Airbus A320 Low Visibility Landing in Zürich.

If it was me, I would've crapped concrete when the computer voice said "one hundred feet" & I STILL couldn't see the ground.
GeeSussFreeKsays...

ILS approach charts usually tell you about stuff like that so you can be ready before hand. You can't be spooked by stuff like that and expect to land 40tons of airplane safely. For fearful fliers like myself, ILS landing chats are usually available online so you know exactly what kind of landing to expect...every turn, every decent. Also helps you know when you are on final or a holding pattern.

Quboidsays...

My brother, a hobby pilot, used to do landings like this time after time in MS Flight Simulator X. They've good for testing your navigation skills and using the instruments. I tried a few too, I found VFR flying in real to be much easier than IFR in FSX.

GeeSussFreeKsays...

>> ^Quboid:

My brother, a hobby pilot, used to do landings like this time after time in MS Flight Simulator X. They've good for testing your navigation skills and using the instruments. I tried a few too, I found VFR flying in real to be much easier than IFR in FSX.


That is not unlike real life. Looking out of window at 20k at 400 miles per hour isn't exactly telling at times, even without cloud cover. Only on an approach you have done dozens of times in the same conditions will the "look" of a particular landing be helpful. This isn't unlike most areas of life, things you don't do often, how they look isn't very useful, now a checklist...that is useful no matter how many times! This is why all aspects of planes and checklist based. For any given day you might be on several different planes on a large variety of different airports. That isn't always the case, many times they get similar kinds of routes over and over with the same equipment, but that does change from time to time.

dagsays...

Comment hidden because you are ignoring dag.(show it anyway)

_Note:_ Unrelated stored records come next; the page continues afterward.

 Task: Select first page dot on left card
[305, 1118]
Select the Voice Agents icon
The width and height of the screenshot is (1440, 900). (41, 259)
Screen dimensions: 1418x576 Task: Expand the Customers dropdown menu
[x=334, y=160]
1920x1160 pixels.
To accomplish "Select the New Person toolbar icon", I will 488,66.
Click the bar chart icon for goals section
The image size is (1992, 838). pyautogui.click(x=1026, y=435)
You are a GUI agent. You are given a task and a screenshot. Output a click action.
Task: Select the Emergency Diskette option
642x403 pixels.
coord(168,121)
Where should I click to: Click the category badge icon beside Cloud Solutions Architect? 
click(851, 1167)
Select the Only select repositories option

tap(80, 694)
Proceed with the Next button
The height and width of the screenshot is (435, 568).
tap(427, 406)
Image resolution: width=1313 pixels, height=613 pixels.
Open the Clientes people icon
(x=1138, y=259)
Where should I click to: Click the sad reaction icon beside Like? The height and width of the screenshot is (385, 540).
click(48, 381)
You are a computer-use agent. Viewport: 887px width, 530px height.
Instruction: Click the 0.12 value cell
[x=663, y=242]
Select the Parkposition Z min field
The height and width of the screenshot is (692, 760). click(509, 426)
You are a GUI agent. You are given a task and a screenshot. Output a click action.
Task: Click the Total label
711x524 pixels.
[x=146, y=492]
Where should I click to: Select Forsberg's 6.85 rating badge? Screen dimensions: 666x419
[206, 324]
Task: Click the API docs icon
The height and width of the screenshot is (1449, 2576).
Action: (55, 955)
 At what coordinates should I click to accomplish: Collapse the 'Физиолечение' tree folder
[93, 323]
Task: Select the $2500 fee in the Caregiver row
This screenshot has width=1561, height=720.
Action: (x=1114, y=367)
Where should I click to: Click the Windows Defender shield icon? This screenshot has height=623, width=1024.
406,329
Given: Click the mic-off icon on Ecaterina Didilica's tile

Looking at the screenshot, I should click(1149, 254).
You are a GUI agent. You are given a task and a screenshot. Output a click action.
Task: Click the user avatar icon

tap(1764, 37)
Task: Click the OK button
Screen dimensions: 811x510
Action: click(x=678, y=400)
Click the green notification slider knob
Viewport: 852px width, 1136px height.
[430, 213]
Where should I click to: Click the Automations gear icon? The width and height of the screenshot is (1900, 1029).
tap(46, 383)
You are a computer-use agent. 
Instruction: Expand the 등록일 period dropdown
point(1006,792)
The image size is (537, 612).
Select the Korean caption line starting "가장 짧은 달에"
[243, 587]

Jeez what's that do to the confidence of the pilot if the computer is calling him a retard right before touchdown. I had an ex-girlfriend like that, but she called me that when I was parallel parking, same thing. Retard! Retard! you hit the curb again.>> ^CrushBug:

>> ^mrsid:
What a retard!

I didn't get that until right at the end of the video

rychansays...

I can't believe nobody has commented on the trail from the previous aircraft that landed. That's what punched the long hold in the cloud cover. Maybe this is just obvious to everyone. Anyway, very cool!

jimnmssays...

That was just a low overcast, the visibility was high once they got below the clouds. I'm instrument rated, and used to fly small planes, and never had any desire to fly the big aluminum tubes. I've done a few approaches down to minimums (200ft overcast 1/4 mile visibility) with no co-pilot or fancy pants autopilots or computers calling out my altitude and insulting me after landing. Believe it or not, when you have low clouds and low visibility, it's some of the best flying weather. It's calm stable air that allows for fog and low cloud formation.